# [To do]
Please find the line that holds "Screen dimensions: 942x382" below and reproduce it, along with every line after it through the end, exactly and without pictures.

# [Given data]

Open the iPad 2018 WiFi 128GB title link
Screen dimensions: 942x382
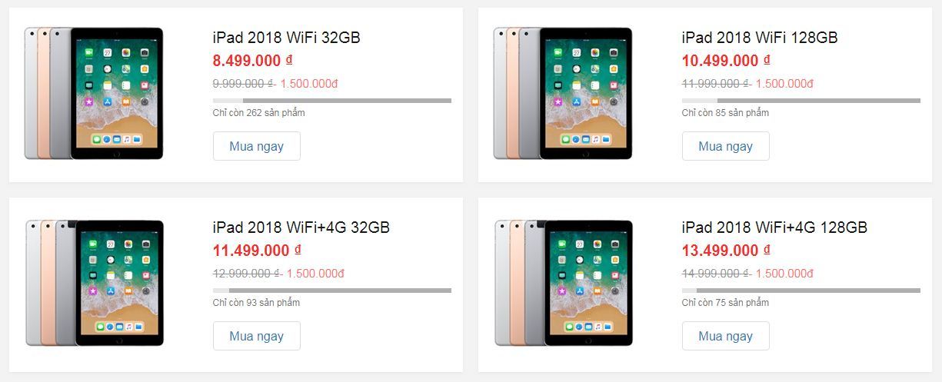coord(760,37)
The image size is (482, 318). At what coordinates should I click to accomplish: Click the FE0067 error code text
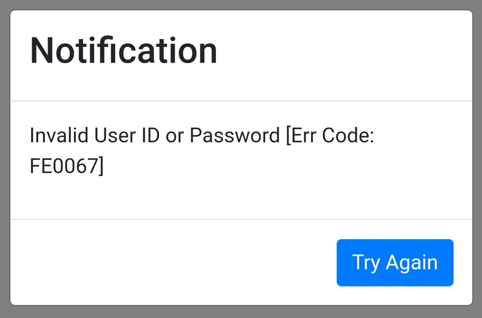(63, 166)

# [Answer to the exercise]
Screen dimensions: 942x382
coord(760,37)
The image size is (482, 318). At what coordinates should I click to accomplish: Click the FE0067 error code text
(63, 166)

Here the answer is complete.